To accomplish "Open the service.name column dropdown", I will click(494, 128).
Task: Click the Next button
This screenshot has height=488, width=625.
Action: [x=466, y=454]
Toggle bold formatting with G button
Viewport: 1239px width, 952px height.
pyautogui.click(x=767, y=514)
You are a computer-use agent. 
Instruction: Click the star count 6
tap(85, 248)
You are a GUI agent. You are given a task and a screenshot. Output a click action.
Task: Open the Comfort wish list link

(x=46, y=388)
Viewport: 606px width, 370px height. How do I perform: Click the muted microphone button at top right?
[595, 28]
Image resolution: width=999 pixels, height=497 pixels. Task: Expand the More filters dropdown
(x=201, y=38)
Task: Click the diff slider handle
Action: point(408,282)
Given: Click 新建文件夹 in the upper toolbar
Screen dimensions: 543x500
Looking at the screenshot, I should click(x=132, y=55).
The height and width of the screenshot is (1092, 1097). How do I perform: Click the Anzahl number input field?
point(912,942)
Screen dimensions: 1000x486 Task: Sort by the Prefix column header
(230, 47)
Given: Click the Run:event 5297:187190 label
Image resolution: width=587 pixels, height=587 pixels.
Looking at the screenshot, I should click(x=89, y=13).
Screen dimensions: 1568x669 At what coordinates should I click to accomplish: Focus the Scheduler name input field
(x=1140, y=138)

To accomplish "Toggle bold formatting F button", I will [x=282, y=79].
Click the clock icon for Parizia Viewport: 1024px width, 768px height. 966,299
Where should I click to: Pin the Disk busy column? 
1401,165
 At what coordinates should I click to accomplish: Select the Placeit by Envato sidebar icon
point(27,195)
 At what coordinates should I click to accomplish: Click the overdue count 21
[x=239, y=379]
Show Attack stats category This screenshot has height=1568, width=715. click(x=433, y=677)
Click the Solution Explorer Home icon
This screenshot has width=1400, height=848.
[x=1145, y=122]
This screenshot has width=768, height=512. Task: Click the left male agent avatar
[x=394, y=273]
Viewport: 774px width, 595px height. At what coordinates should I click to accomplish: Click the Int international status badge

Task requirements -
Your answer must contain every line of the records, exactly.

Result -
To accomplish "Open the service.name column dropdown", I will click(494, 128).
Task: Click the Next button
This screenshot has height=488, width=625.
Action: [x=466, y=454]
Toggle bold formatting with G button
Viewport: 1239px width, 952px height.
pyautogui.click(x=767, y=514)
You are a computer-use agent. 
Instruction: Click the star count 6
tap(85, 248)
You are a GUI agent. You are given a task and a screenshot. Output a click action.
Task: Open the Comfort wish list link

(x=46, y=388)
Viewport: 606px width, 370px height. How do I perform: Click the muted microphone button at top right?
[595, 28]
Image resolution: width=999 pixels, height=497 pixels. Task: Expand the More filters dropdown
(x=201, y=38)
Task: Click the diff slider handle
Action: point(408,282)
Given: Click 新建文件夹 in the upper toolbar
Screen dimensions: 543x500
Looking at the screenshot, I should click(x=132, y=55).
The height and width of the screenshot is (1092, 1097). How do I perform: Click the Anzahl number input field?
point(912,942)
Screen dimensions: 1000x486 Task: Sort by the Prefix column header
(230, 47)
Given: Click the Run:event 5297:187190 label
Image resolution: width=587 pixels, height=587 pixels.
Looking at the screenshot, I should click(x=89, y=13).
Screen dimensions: 1568x669 At what coordinates should I click to accomplish: Focus the Scheduler name input field
(x=1140, y=138)

To accomplish "Toggle bold formatting F button", I will [x=282, y=79].
Click the clock icon for Parizia Viewport: 1024px width, 768px height. 966,299
Where should I click to: Pin the Disk busy column? 
1401,165
 At what coordinates should I click to accomplish: Select the Placeit by Envato sidebar icon
point(27,195)
 At what coordinates should I click to accomplish: Click the overdue count 21
[x=239, y=379]
Show Attack stats category This screenshot has height=1568, width=715. click(x=433, y=677)
Click the Solution Explorer Home icon
This screenshot has width=1400, height=848.
[x=1145, y=122]
This screenshot has width=768, height=512. Task: Click the left male agent avatar
[x=394, y=273]
Viewport: 774px width, 595px height. At what coordinates should I click to accomplish: Click the Int international status badge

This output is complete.